◆ **Required action**: Nothing but a number is needed: the count of lines below that include "help".

◆ **Records for this exercise**:
****************

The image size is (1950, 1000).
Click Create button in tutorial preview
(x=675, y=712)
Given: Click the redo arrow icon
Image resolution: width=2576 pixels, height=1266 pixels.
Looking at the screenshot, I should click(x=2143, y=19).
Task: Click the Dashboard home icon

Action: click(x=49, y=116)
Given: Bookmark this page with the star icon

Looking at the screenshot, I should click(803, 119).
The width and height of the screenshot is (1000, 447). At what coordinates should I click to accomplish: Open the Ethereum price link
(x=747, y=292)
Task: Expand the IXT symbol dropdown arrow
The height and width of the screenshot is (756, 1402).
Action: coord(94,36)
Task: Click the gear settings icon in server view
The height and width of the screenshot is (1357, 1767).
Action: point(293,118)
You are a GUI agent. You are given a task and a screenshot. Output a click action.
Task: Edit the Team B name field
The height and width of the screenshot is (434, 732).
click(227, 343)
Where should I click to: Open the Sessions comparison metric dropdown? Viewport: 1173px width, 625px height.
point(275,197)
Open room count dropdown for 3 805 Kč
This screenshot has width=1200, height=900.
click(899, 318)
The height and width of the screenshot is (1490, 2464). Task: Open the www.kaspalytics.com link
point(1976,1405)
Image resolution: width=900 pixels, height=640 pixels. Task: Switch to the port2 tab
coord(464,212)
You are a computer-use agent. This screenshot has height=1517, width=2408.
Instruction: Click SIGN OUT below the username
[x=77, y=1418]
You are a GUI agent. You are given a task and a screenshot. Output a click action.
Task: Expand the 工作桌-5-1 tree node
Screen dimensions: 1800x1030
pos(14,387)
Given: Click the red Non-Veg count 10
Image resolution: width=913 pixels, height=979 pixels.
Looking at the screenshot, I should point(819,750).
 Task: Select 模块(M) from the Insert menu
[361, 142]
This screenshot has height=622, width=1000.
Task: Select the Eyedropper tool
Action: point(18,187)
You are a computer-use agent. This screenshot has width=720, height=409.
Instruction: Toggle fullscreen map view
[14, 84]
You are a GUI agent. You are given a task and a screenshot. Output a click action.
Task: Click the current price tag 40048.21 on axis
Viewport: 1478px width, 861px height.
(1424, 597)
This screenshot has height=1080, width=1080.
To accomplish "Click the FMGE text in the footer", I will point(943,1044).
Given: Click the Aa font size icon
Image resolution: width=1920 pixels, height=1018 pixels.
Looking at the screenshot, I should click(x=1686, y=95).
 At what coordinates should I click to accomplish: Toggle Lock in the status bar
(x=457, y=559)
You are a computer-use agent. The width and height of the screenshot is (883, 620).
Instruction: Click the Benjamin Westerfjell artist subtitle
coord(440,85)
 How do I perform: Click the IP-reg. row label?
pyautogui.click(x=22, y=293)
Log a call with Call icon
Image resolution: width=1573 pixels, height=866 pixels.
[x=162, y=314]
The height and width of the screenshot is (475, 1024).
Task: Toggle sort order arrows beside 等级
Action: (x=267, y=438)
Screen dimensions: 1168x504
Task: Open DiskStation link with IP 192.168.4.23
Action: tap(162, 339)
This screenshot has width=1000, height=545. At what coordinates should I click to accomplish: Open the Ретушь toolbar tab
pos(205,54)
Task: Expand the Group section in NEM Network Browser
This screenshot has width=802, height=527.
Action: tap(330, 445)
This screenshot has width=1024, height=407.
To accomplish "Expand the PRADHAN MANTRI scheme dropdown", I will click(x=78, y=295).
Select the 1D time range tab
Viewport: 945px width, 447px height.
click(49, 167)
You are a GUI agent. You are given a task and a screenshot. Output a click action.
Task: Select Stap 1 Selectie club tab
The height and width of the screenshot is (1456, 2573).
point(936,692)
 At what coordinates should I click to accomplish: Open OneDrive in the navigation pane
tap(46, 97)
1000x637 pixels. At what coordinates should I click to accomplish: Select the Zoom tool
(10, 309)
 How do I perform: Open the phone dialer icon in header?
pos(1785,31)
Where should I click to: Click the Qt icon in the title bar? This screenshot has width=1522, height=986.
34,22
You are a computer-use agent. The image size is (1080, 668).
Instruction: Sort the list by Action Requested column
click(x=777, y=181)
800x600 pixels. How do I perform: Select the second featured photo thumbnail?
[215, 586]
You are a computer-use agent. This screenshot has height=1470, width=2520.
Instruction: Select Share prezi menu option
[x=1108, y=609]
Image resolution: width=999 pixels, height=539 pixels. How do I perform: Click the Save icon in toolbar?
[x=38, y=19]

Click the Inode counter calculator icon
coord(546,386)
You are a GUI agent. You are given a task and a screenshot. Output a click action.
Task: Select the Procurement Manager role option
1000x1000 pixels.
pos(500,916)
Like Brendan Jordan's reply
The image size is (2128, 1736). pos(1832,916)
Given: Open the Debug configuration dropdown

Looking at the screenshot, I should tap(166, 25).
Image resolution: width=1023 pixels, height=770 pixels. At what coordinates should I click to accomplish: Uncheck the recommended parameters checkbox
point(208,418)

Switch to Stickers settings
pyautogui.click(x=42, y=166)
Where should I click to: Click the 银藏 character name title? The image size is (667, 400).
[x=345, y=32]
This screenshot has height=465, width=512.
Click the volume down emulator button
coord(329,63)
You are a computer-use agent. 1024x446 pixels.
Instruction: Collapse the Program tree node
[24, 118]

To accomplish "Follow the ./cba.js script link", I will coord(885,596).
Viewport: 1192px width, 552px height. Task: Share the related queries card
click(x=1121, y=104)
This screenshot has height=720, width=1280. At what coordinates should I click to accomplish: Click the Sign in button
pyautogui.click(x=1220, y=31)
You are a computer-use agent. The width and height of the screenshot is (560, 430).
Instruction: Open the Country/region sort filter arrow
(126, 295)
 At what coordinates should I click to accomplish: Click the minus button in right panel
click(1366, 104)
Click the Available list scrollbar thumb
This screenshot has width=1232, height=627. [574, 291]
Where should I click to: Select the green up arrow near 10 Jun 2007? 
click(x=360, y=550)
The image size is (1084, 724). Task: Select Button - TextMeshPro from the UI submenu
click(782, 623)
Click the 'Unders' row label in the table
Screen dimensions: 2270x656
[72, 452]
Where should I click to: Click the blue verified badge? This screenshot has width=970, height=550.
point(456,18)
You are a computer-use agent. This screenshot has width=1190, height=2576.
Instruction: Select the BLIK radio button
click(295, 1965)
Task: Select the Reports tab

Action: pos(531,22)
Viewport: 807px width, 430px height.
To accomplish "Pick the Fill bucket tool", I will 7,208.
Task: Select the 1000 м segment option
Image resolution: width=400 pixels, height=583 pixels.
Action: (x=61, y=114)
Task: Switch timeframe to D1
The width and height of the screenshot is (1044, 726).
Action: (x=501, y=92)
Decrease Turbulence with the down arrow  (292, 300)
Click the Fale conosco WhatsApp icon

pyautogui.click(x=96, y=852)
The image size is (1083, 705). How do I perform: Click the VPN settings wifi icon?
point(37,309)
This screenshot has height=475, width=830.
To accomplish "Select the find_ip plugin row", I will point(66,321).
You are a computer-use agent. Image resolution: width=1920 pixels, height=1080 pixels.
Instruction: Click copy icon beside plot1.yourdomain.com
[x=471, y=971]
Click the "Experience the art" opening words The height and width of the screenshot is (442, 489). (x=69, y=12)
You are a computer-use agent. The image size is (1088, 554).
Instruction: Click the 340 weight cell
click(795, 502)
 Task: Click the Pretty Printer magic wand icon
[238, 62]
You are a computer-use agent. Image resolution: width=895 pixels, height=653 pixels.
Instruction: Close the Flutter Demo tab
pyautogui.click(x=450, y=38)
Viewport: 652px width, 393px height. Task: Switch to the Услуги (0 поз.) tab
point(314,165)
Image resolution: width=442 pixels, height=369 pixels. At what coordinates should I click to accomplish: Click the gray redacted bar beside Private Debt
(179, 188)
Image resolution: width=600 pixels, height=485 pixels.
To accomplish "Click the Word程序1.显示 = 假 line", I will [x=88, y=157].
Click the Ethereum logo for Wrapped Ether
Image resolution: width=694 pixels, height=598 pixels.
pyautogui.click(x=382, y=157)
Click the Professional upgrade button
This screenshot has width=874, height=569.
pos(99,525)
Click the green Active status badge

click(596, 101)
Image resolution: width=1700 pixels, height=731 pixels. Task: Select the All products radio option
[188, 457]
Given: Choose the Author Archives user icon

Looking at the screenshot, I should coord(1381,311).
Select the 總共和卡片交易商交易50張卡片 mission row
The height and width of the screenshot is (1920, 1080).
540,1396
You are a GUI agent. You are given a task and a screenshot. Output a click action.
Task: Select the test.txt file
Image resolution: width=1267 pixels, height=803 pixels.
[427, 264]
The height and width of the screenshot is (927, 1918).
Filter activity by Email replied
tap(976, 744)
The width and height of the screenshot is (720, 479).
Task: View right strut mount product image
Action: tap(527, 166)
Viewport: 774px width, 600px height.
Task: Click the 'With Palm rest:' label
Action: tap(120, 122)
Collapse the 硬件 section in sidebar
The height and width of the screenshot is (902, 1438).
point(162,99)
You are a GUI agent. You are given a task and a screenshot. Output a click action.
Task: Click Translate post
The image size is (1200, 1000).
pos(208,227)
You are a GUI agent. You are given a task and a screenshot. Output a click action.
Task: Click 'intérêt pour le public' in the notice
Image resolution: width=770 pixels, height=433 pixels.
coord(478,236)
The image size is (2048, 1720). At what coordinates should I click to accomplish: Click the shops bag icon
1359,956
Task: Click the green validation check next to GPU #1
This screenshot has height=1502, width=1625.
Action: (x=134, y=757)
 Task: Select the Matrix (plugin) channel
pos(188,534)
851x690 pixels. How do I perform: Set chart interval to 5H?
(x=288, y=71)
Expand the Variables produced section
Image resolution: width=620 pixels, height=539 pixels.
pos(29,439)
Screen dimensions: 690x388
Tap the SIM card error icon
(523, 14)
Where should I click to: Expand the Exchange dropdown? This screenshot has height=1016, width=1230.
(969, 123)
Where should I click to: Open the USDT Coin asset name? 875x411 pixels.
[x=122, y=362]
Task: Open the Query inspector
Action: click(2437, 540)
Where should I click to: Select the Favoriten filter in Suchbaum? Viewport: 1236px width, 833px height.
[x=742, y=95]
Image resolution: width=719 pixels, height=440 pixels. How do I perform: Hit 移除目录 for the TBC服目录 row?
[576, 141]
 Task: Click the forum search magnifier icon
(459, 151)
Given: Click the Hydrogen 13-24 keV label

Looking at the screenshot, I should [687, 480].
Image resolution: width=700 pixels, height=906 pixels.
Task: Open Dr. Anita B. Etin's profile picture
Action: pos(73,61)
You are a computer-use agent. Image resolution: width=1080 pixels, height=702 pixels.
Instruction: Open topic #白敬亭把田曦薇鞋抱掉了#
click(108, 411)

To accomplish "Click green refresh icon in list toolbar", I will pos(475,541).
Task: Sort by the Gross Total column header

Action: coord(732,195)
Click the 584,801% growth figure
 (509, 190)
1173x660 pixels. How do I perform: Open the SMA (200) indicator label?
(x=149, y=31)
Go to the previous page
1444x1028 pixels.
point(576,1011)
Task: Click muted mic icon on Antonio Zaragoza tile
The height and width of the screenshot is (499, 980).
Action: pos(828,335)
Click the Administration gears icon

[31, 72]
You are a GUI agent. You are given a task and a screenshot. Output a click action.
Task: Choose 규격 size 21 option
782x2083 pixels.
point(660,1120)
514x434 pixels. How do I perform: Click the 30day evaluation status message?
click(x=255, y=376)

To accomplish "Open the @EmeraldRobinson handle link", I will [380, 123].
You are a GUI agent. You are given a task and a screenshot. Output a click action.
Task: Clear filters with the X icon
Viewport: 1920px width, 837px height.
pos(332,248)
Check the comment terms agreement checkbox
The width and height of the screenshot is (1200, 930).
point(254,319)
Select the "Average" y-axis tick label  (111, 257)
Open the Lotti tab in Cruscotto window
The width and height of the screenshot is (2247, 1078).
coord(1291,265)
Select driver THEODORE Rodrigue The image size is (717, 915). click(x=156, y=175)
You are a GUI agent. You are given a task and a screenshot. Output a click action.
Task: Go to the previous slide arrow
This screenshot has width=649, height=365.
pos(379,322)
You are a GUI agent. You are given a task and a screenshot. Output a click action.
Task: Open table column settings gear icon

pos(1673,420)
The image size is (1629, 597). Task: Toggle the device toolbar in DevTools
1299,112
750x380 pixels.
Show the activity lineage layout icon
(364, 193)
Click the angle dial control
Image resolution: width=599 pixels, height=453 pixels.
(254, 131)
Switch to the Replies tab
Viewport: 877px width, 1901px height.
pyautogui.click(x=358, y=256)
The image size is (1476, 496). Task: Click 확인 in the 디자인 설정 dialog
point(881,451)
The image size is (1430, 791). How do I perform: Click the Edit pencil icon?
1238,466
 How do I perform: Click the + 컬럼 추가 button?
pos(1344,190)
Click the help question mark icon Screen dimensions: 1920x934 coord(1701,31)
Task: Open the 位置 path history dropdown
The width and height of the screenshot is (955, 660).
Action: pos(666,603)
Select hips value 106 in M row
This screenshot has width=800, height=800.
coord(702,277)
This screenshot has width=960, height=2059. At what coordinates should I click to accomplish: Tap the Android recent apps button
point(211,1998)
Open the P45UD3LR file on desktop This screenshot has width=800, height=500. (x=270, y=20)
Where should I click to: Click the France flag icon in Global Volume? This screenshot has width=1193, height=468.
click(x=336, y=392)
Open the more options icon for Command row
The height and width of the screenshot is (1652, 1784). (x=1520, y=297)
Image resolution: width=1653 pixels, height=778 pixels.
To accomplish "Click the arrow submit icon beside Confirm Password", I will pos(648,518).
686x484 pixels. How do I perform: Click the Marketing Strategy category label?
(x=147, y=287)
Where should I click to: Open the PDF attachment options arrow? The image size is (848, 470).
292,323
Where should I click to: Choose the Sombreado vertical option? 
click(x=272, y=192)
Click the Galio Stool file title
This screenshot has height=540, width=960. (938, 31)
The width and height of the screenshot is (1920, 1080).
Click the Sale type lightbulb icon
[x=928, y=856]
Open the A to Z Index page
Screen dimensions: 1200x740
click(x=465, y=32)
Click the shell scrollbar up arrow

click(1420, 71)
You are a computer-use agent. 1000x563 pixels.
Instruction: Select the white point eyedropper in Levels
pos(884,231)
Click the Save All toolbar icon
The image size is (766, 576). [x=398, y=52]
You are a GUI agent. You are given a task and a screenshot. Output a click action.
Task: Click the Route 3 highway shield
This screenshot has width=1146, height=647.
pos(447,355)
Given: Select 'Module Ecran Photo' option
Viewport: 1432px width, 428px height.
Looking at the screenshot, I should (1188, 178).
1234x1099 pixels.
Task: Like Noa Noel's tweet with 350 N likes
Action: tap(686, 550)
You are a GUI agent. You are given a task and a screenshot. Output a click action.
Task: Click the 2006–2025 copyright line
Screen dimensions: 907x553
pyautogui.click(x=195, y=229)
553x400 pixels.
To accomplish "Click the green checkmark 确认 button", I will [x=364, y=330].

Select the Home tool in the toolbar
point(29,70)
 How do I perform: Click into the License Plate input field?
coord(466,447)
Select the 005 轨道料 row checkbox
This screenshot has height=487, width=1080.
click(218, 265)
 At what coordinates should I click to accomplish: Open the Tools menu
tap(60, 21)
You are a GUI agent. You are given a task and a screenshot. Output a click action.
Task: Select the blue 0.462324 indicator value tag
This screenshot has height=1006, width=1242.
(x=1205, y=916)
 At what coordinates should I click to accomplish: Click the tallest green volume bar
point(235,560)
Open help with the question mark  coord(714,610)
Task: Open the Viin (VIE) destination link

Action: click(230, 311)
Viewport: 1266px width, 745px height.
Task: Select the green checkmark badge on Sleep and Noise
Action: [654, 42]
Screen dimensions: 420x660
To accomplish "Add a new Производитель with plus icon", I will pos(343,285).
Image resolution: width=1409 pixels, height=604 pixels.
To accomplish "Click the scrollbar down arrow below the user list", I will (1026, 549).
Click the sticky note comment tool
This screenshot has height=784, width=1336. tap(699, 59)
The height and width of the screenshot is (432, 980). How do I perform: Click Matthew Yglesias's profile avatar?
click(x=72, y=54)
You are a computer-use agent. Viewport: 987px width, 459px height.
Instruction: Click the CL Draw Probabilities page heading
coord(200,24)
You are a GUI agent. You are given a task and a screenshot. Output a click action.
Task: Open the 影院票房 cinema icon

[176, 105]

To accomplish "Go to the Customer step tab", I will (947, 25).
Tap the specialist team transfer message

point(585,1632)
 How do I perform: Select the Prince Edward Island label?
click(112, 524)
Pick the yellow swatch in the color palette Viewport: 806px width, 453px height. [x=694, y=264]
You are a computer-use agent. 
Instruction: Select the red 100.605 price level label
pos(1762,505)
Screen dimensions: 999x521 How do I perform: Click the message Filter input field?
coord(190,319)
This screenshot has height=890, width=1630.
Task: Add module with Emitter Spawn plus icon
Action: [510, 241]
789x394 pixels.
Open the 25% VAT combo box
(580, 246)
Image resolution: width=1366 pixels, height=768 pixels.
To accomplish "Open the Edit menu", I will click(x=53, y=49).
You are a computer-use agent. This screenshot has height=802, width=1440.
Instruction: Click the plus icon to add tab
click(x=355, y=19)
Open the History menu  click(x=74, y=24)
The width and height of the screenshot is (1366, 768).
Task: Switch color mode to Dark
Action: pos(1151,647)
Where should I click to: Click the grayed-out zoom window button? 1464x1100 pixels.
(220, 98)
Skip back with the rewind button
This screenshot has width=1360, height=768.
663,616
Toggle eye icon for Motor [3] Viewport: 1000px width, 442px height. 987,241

****************

◆ **Exercise output**: 2